Part of the immediate care ‘John’ received on arrival at Redwings was to begin a carefully planned weight loss programme. While urgent, his diet needed to be managed to ensure all ‘John’s’ nutritional, physical and psychology needs would be consistently met, while gradually losing body fat.
By seeing ‘John’s’ weight loss as an essential but long-term project, our veterinary and horse care teams enabled ‘John’ to lose an incredible 167kg over a 14-month period. This amounted to more than a quarter of his original body weight, and more than a third of what ‘John’s’ weight would have been if his owner had monitored and managed his condition effectively.
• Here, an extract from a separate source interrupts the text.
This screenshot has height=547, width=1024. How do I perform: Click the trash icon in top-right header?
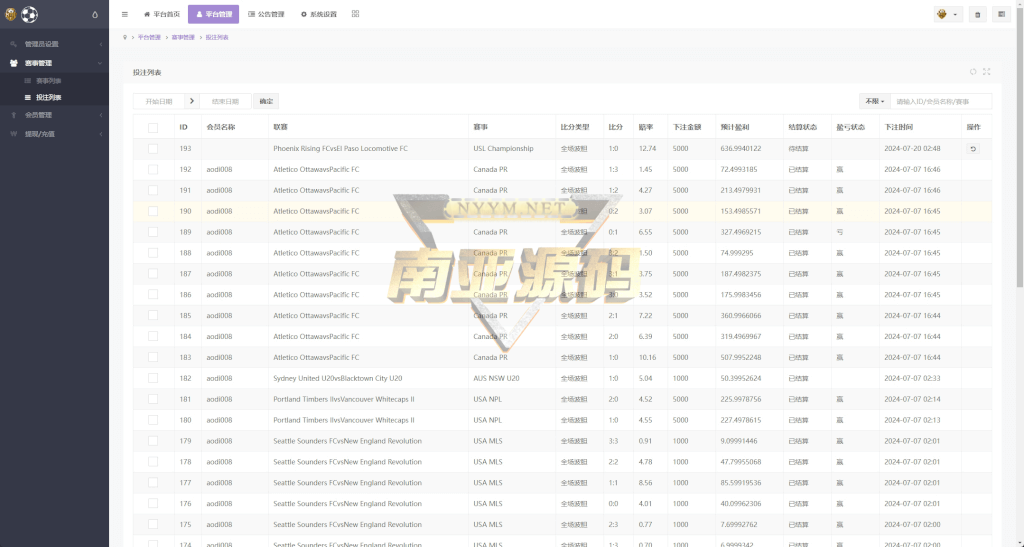coord(977,15)
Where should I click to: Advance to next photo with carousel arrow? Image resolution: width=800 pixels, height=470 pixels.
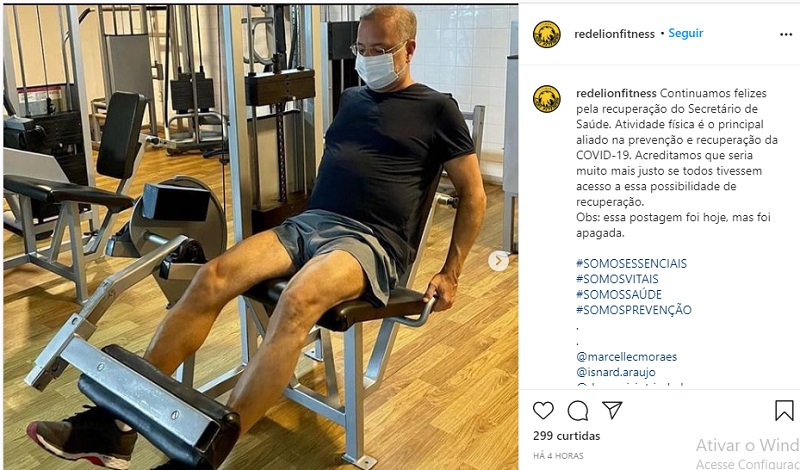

Ridden work was not an option for ‘John’, partly due to his laminitis. For some horses, exercise can play a significant role in helping to increase energy use alongside reducing calorie intake. However, this case shows that significant weight loss is still achievable for a non-ridden horse.
In addition to looking far healthier, ‘John’s’ weight loss also transformed his behaviour. The often grumpy, food-obsessed gelding became far more relaxed, sociable and easier to handle.
‘John’s’ owner had been made aware of the risk ‘John’s’ condition posed to his health and was given practical advice on numerous occasions to help her reduce his weight. Having ignored every effort to guide and support her, ‘John’ was removed from his owner’s care while legal action was taken against her by the RSPCA.
Found guilty of causing unnecessary suffering to ‘John’, his owner was banned from keeping any equine for three years, ordered to pay almost £9,000 in costs, fines and charges, and ‘John’ was transferred into Redwings’ permanent ownership.